On IdM 4.7.4 (netiq-DXMLrrsd-4.7.4-1) edir 9.2.1
Perhaps someone can come up with an idea here.
The client has a lot of roles, which need to be "remade".
The are using resources/entitlements, which joins users to groups via dynamic resources.
The steps involved
1) Make sure the driver with entitlements does not disjoin users from the group (disabled the rule that does that)
2) Delete the old roles
3) Make the new role with a new resource entitlement combination
4) Join group members to the new role
The issue is in step 2
When a role is deleted, we see a modify event on the RRS driver:
<modify cached-time="20210125111656.652Z" class-name="nrfResourceAssociation" event-id="idv04#20210125111656#1#18:17f20282-f4c9-41e8-83e8-8202f217c9f4" qualified-src-dn="O=top\OU=system\CN=IDMDriverSet01\CN=ua01\CN=AppConfig\CN=RoleConfig\CN=ResourceAssociations\CN=20160516183428-8ccb947e3e3b42a59a753f180b150568" src-dn="\IDVTREE\top\system\IDMDriverSet01\ua01\AppConfig\RoleConfig\ResourceAssociations\20160516183428-8ccb947e3e3b42a59a753f180b150568" src-entry-id="77623" timestamp="0#0">
<value timestamp="1463416468#74" type="dn">\T=IDVTREE\O=top\OU=system\CN=IDMDriverSet01\CN=ua01\CN=AppConfig\CN=RoleConfig\CN=RoleDefs\CN=Level10\CN=requestable\CN=admnetrequestable\CN=application\CN=1DBFEF65F539B2D646F6D9C39A792D01</value>
This event typically takes around 2-3 minutes to process, even when the role has only been assigned to 2 users.
On top of that, the process of handling the delete value on the users and deleting the roles themselves comes on top of this.
We have a lot more than 1000 roles we need to do this with.
For 1000 roles, it will take several days to process.

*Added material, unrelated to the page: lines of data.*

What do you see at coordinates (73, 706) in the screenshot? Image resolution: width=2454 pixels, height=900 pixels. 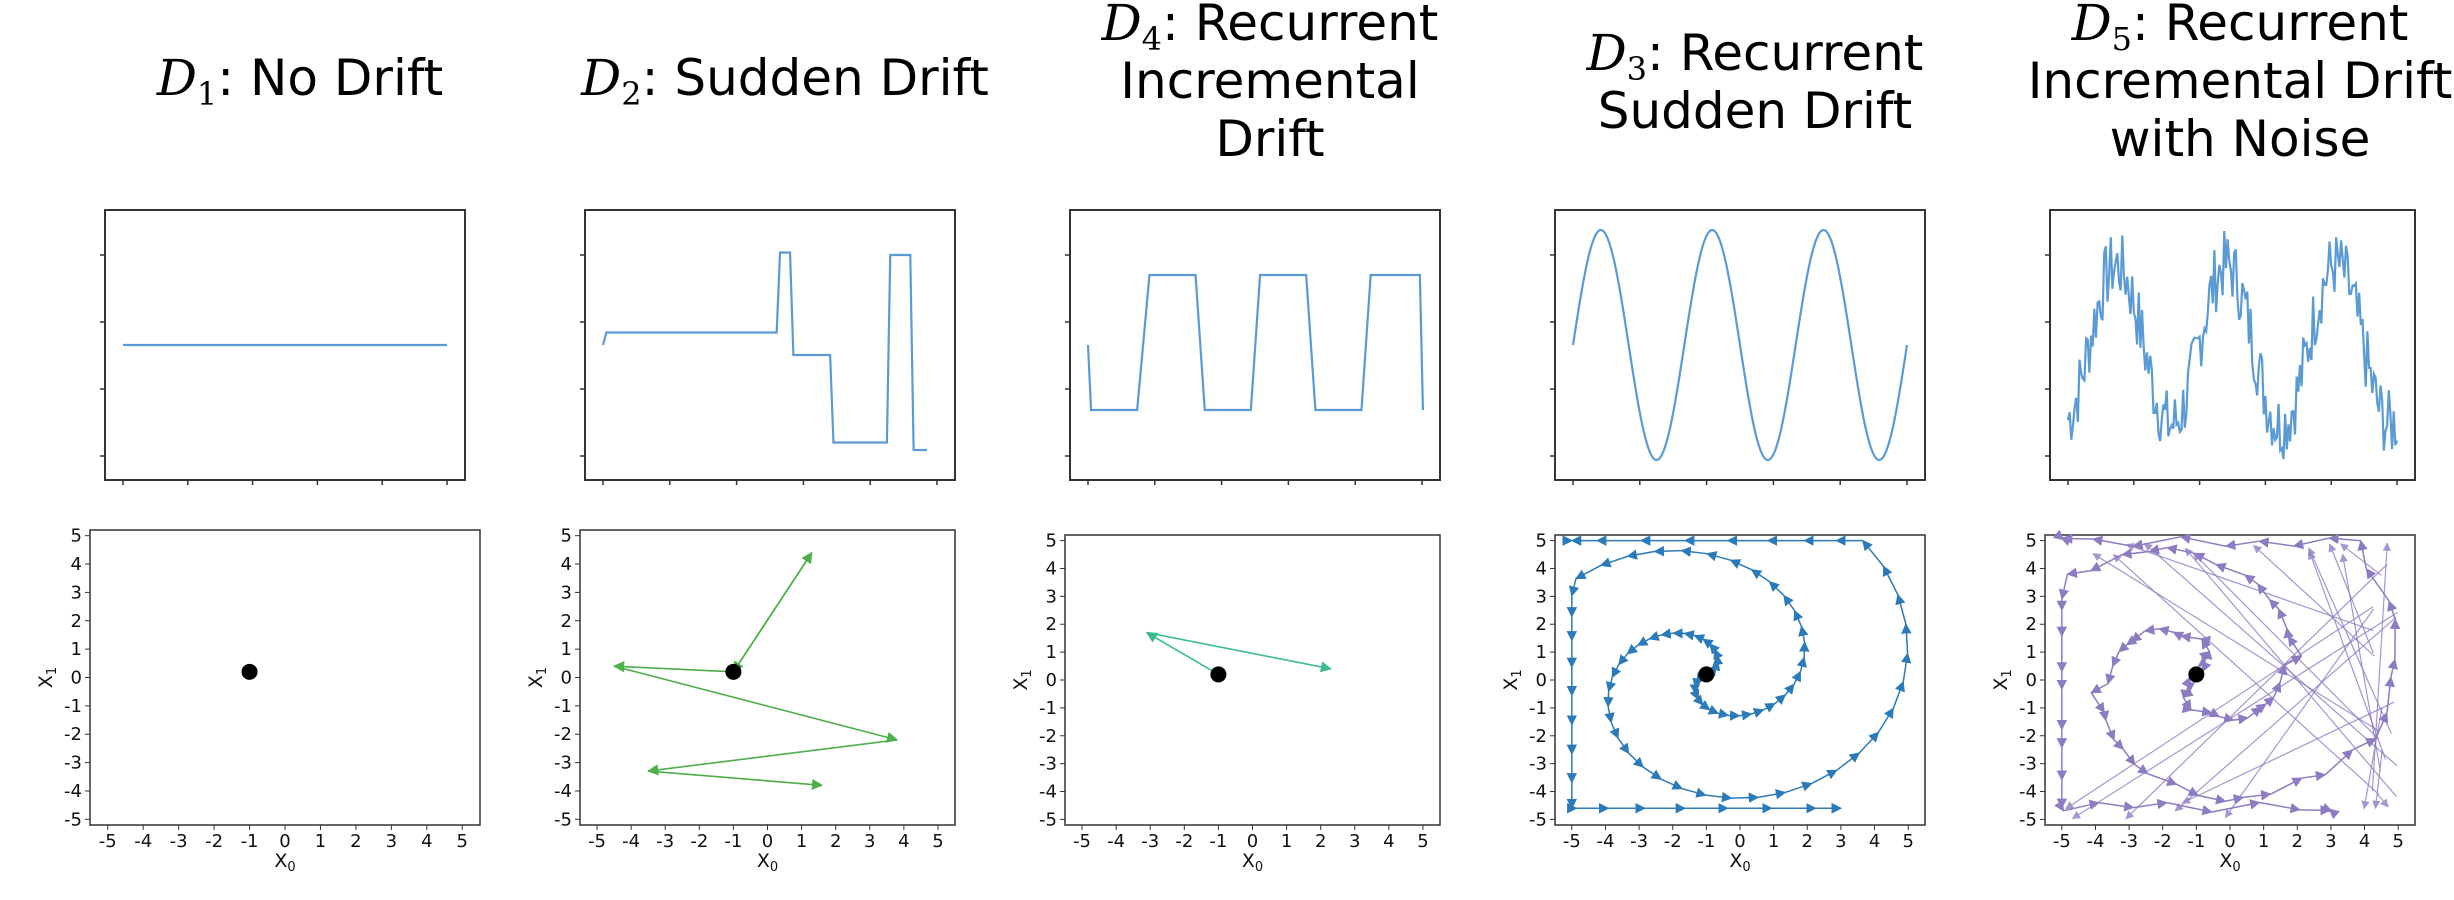 I see `y-tick-label: -1` at bounding box center [73, 706].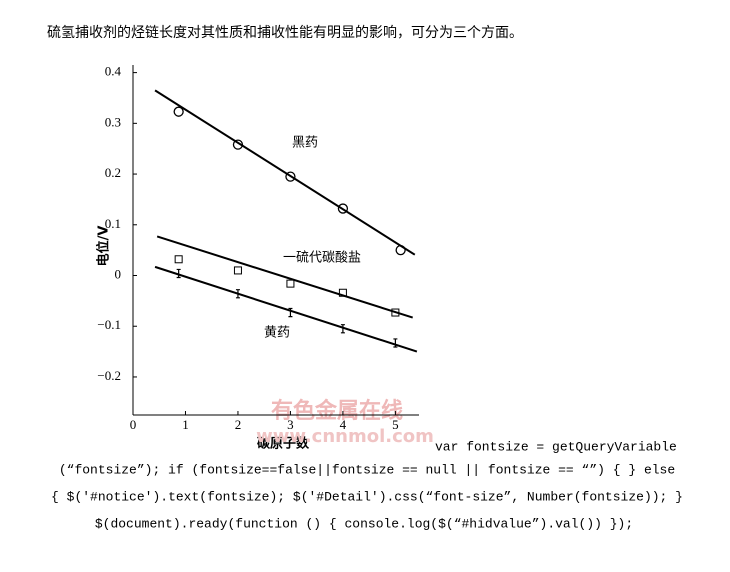 This screenshot has width=730, height=572. Describe the element at coordinates (104, 246) in the screenshot. I see `y-axis-label: 电位/V` at that location.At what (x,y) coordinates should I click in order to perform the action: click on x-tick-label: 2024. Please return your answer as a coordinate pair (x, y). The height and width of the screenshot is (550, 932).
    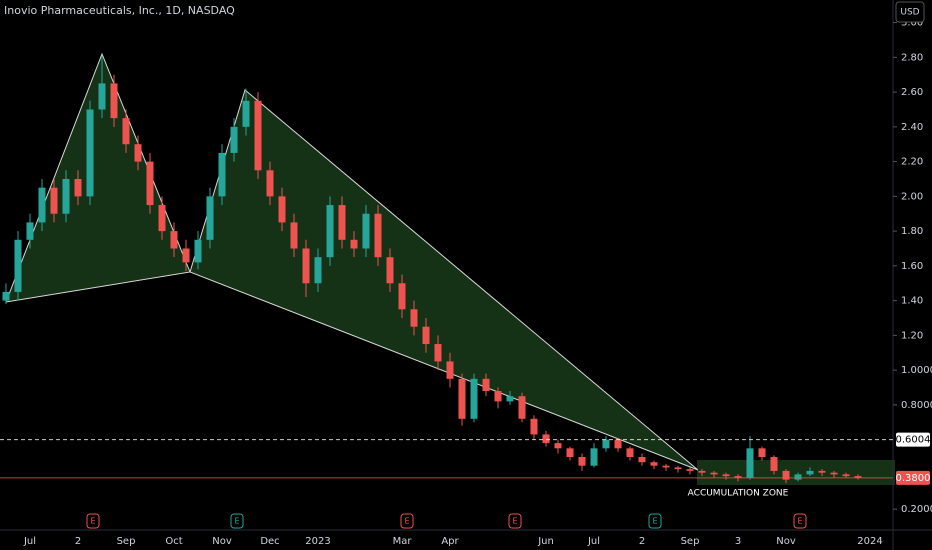
    Looking at the image, I should click on (870, 542).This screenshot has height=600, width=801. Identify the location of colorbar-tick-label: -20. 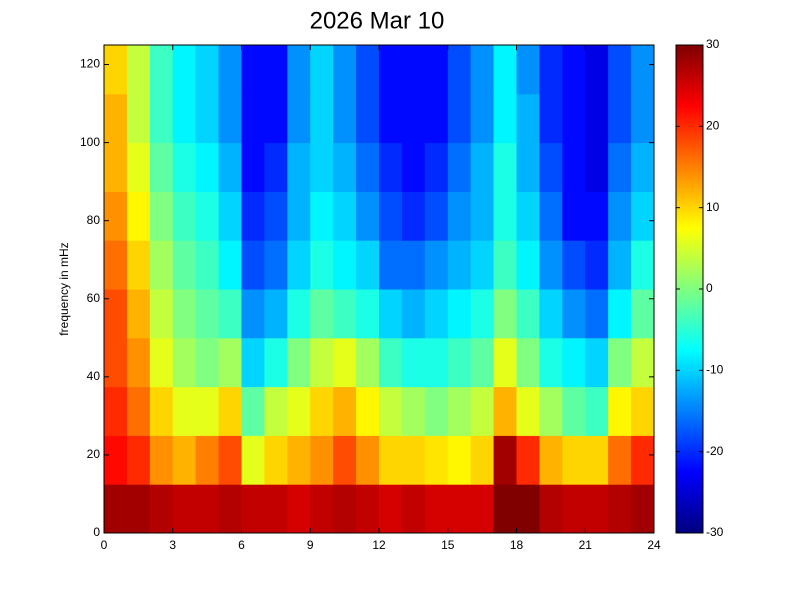
(715, 451).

The main issue being the modifyResource association event.
The transactions will sort of stack up, no one else will be able to get any events through the RRS driver, which is devastating for the clients business.
Does anyone have an idea on how this could be done in a sane way, without compromising the clients system for weeks?